Not only a showcase for flowers, the Sunken Garden quickly became a public sculpture hotspot as well. Leonard Crunelle created the four bronzes cornering the water court. Commissioned specifically for Humboldt Park, “Maiden,” “Dove Girl,” “Crane Girl,” and “Fisher Boy" were installed in 1909. Crunelle's story is pretty compelling–born in France, he lived in Decatur as a teen, working as a coal miner, before he was hired to work in Lorado Taft's studio. Crunelle also did the Victory Monument on Martin Luther King Dr. in Bronzeville and the Heald Square Monument on Wacker. Blaming vandalism, the Parks Department removed the four bronzes here around 1951. They sat in storage for more than a decade, until they were reinstalled in Grant Park in 1964.

The sculptural survivors here are the bison, sculpted by Edward Kemeys. Kemeys and his wife, Laura Swing Kemeys, were the United States' preeminent animaliers (...there’s apparently a specific term for a sculptor of animals). Initially cast in plaster for the 1893 World’s Fair, a smaller version of the bison were recast in bronze for a sculpture exhibition in Garfield Park in 1909 before ending up here sometime in the 1910s. Kemeys also sculpted the Art Institute lions.

However, Kemeys' bison weren't the first animals to stand sentinel at the Sunken Garden. As part of a sculpture exhibition in the garden in 1908, plaster casts of Bulls with Maidens by Daniel Chester French and Edward C. Potter stood here. They were eventually cast in bronze, swapped with the bison, and installed in Garfield Park.

The large green Teco urns have disappeared. Produced by the American Terracotta Tile and Ceramic Company in Terra Cotta, IL (unincorporated McHenry County near Crystal Lake), they were once all over Humboldt Park, but it appears just about every single one has since been removed. The concrete drinking fountain basin is still there, as are the Schmidt, Garden, & Martin-designed lanterns, which also date to Jen Jensen's redesign of the park.

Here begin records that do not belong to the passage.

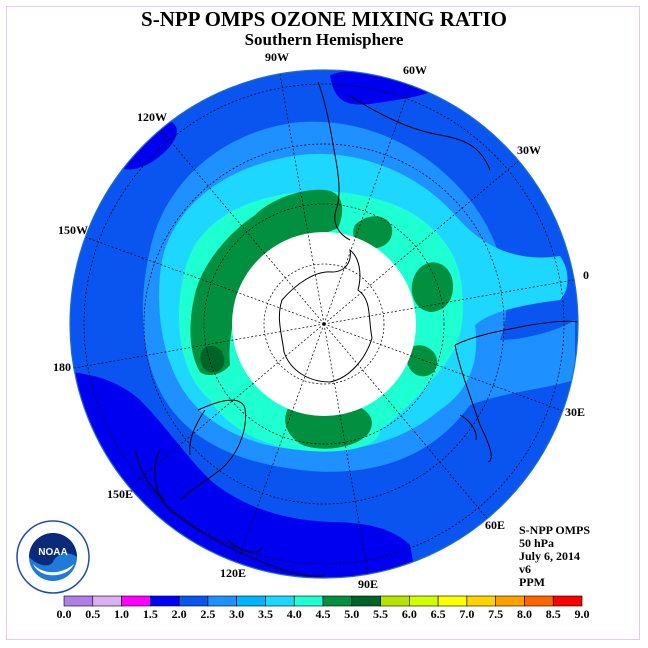 The image size is (648, 648). Describe the element at coordinates (208, 614) in the screenshot. I see `color-scale-tick-label: 2.5` at that location.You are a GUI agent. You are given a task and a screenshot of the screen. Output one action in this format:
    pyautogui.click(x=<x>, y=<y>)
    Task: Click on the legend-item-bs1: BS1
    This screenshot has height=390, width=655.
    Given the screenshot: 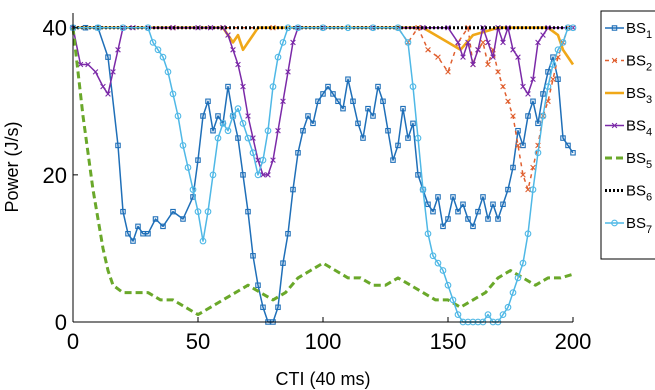 What is the action you would take?
    pyautogui.click(x=628, y=30)
    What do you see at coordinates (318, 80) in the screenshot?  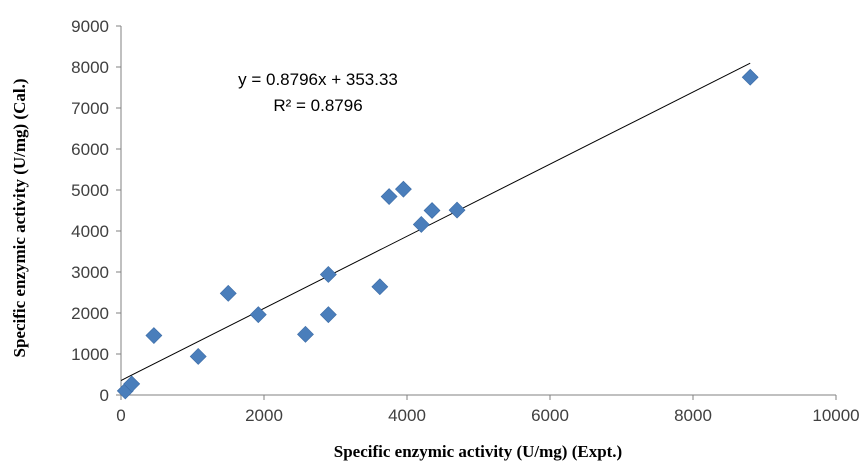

The statue in the background is the oldest part of this scene–the Fritz Reuter Monument was installed in 1893, the work of sculptor Franz Engelsmann. Donated by Chicago's German community, Reuter was a northern German novelist, "the Charles Dickens of the 'Plattdeutsche' people”. The Fritz Reuter Monument Association held a competition in 1887 to choose an artist to design the monument, which sculptor Aloys Loeher won. Something happened in the intervening few years, though, and by 1892, Engelsmann–who had not even entered the original competition–was presenting his models to the monument association and soaking up the credit at the dedication in 1893.

After decades of disinvestment by the financial system and neglect by local government, over last fews years capital has perceived a business opportunity in Humboldt Park's "good bones". Suddenly attention and investment returned to the park, and the forlorn Sunken Garden was an obvious candidate for revitalization. In the 2010s, the Chicago Parks Foundation developed a plan to restore the garden. They made it as far as selecting a designer for the project, Dutch garden designer Piet Oudolf, who launched his US career with the Lurie Garden in Millennium Park and also designed the gardens for New York's High Line. Given Oudolf's focus on native plants and perennials, it was an appropriate choice to build on Jensen's legacy. However, the project stalled for lack of funding and appears to have died–but given the amount of money sloshing around the east side of Humboldt Park, it's only a matter of time until something happens here.